---------- SUPPLIED MATERIAL

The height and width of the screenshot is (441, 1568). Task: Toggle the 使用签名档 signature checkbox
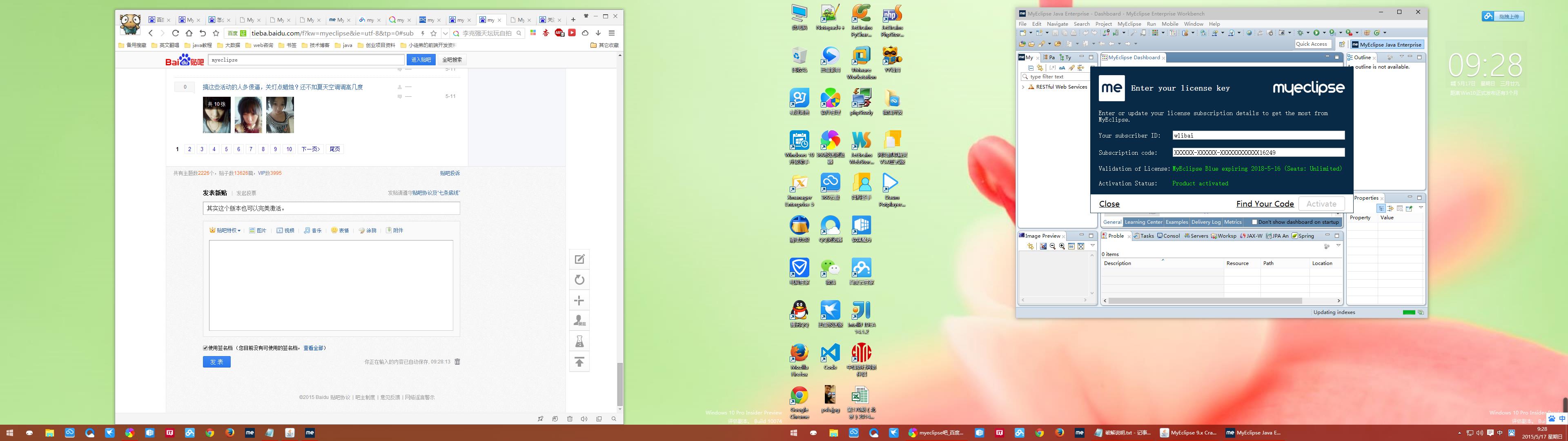[x=206, y=348]
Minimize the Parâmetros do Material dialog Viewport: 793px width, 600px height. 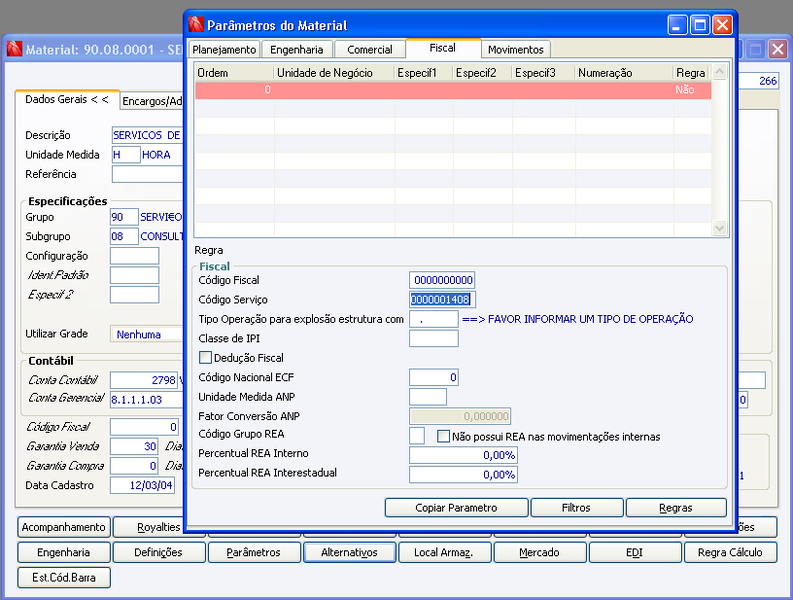677,25
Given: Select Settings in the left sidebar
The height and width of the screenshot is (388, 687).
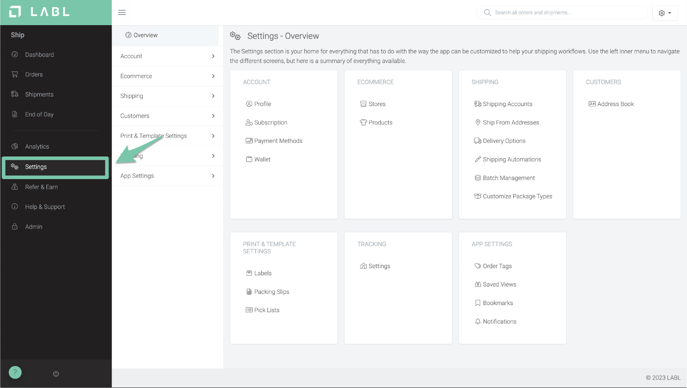Looking at the screenshot, I should (56, 167).
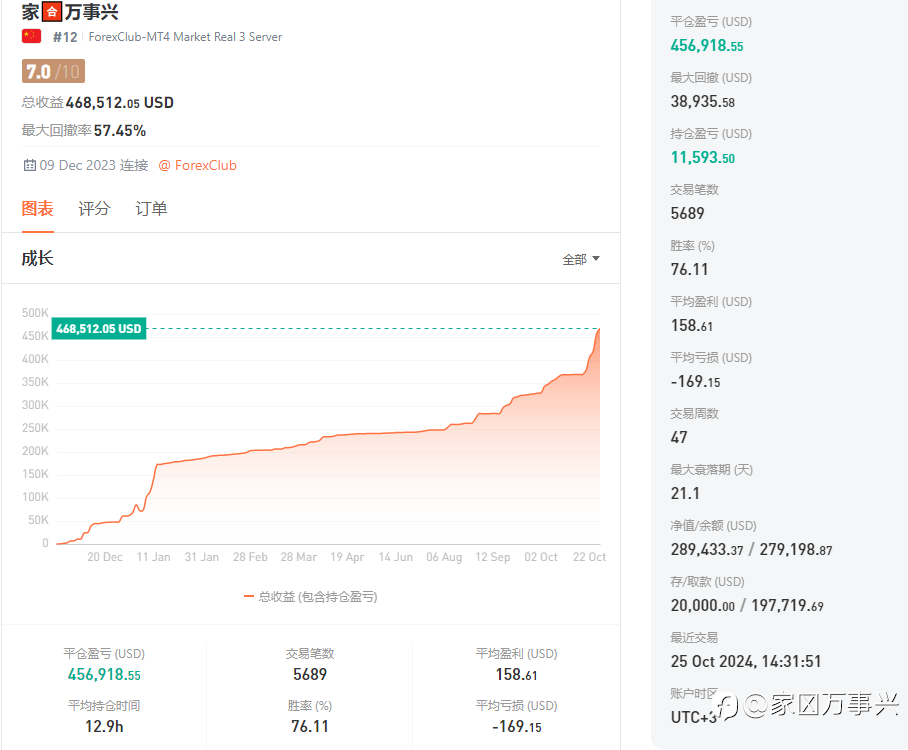Click the calendar icon beside 09 Dec 2023

pyautogui.click(x=29, y=165)
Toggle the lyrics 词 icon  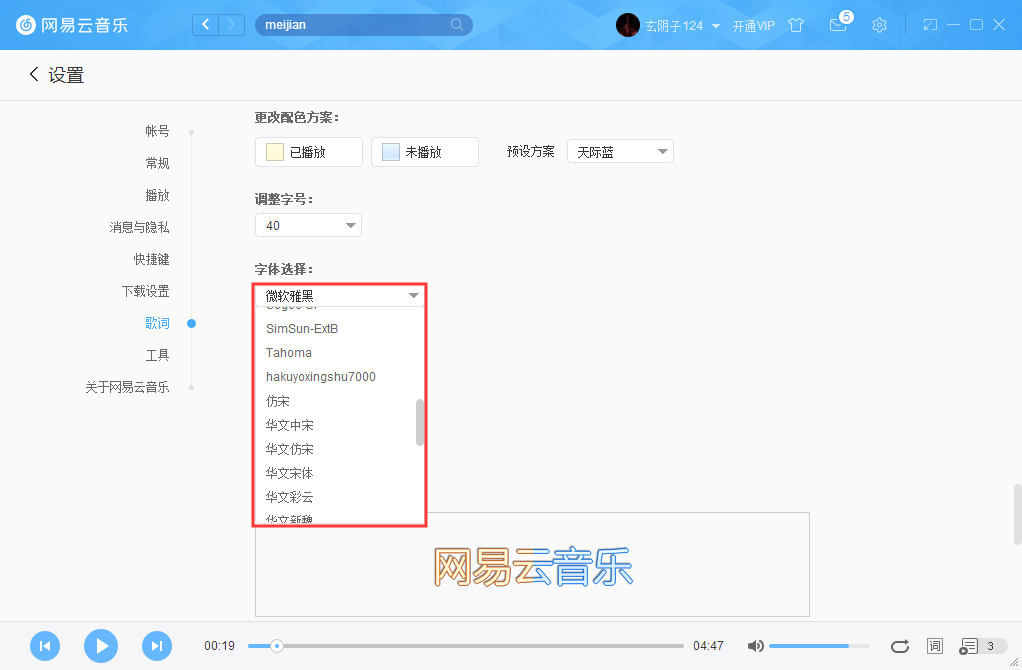934,646
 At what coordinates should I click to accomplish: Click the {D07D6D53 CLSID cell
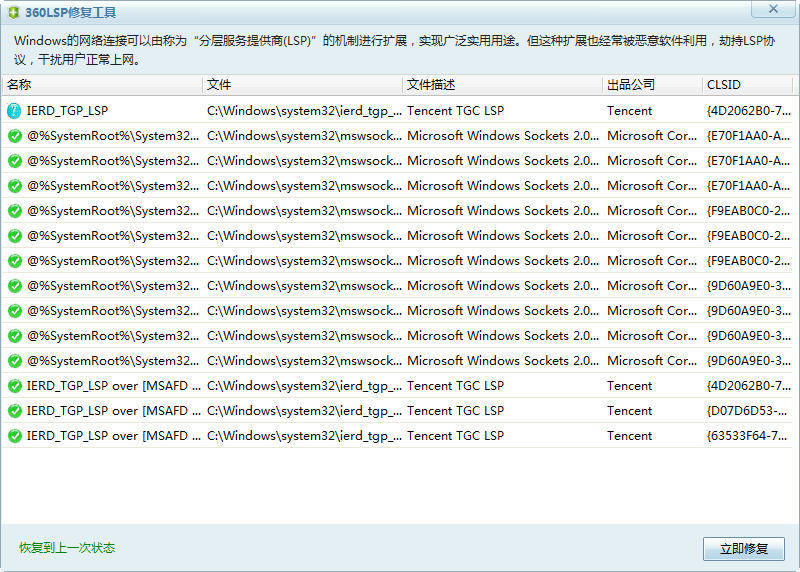point(748,411)
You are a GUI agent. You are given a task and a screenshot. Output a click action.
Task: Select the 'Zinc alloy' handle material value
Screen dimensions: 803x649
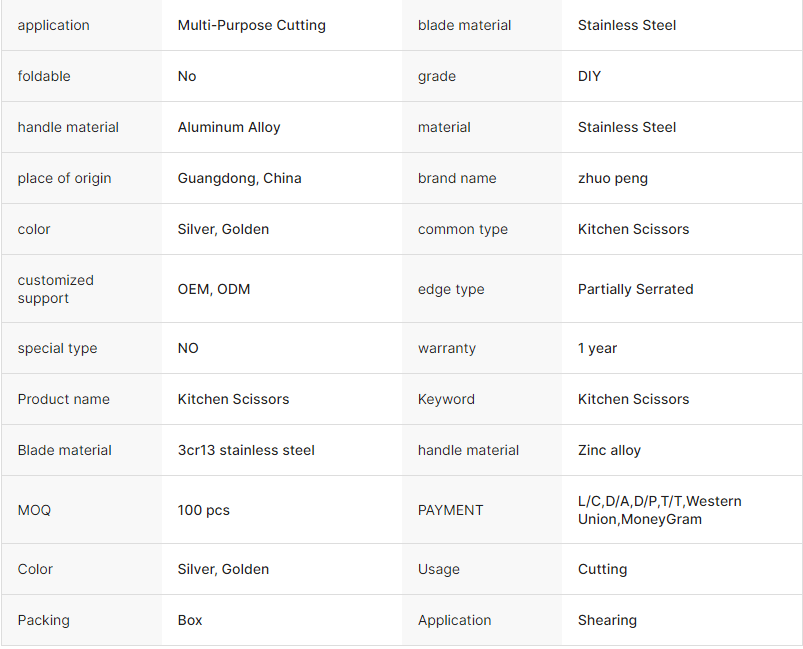[609, 450]
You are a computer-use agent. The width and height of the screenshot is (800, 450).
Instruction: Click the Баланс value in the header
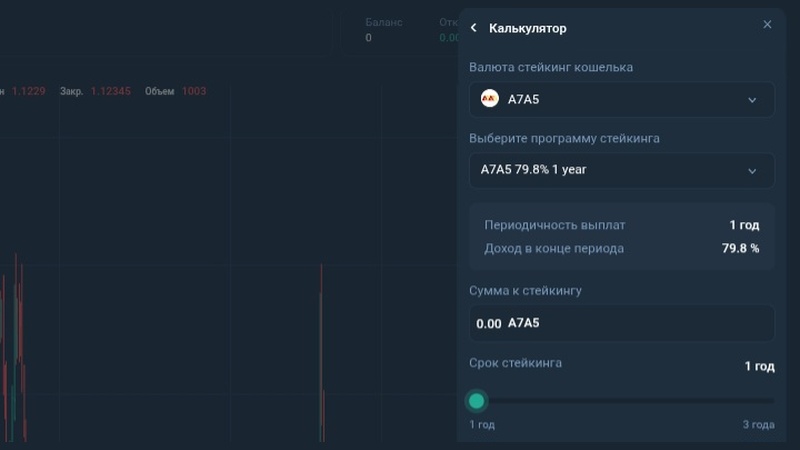[x=368, y=38]
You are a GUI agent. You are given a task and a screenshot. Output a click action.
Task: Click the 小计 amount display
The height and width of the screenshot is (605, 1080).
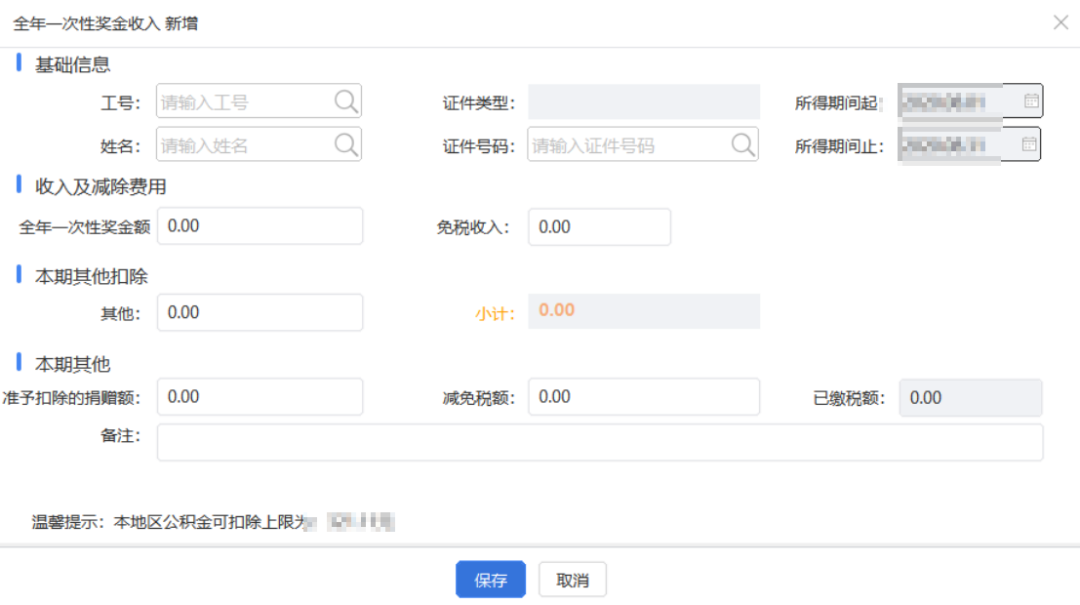(645, 311)
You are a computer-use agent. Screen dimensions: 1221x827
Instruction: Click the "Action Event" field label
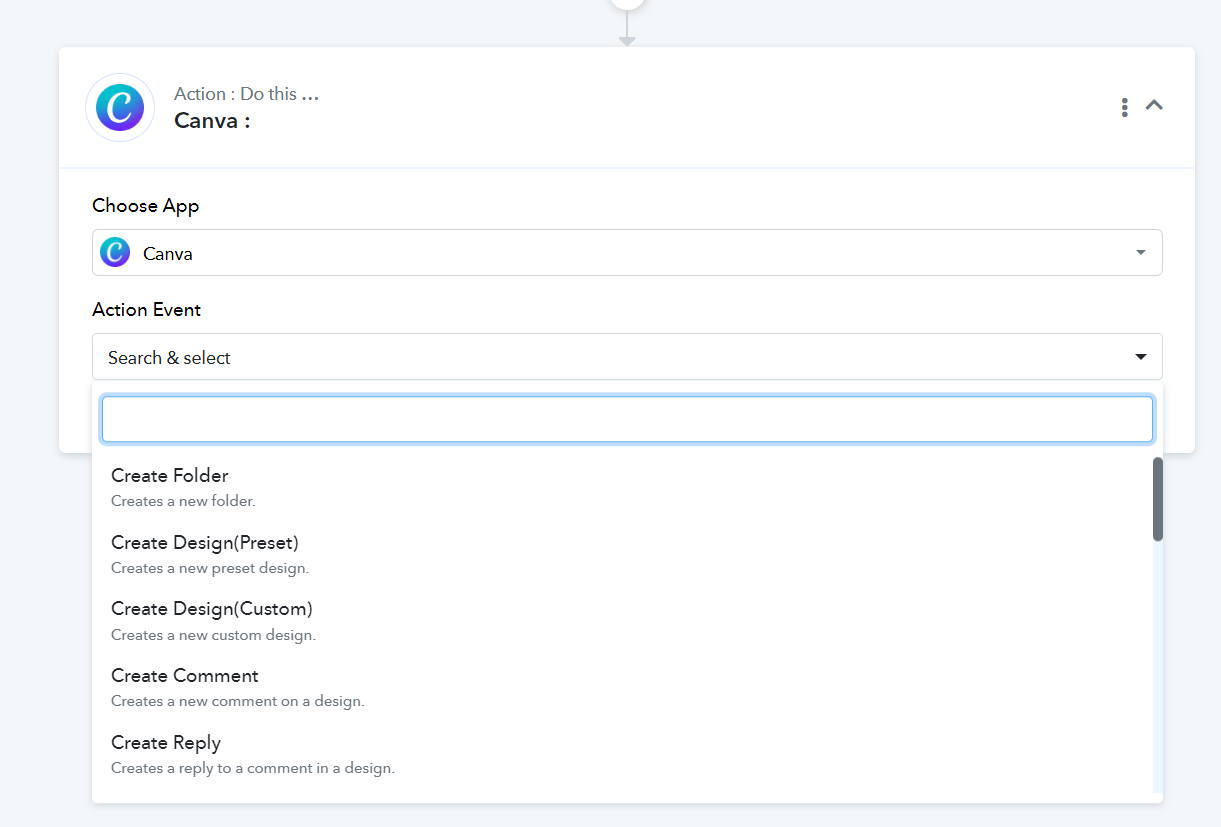pos(147,310)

--------------------

• SET EXERCISE: Reproduce the lines above word for word, starting with the line that contains "You are a computer-use agent. Screen" and going on through the final line. Leave the pictures out of your copy.

• TASK ANSWER:
You are a computer-use agent. Screen dimensions: 1221x827
Instruction: Click the "Action Event" field label
pos(147,310)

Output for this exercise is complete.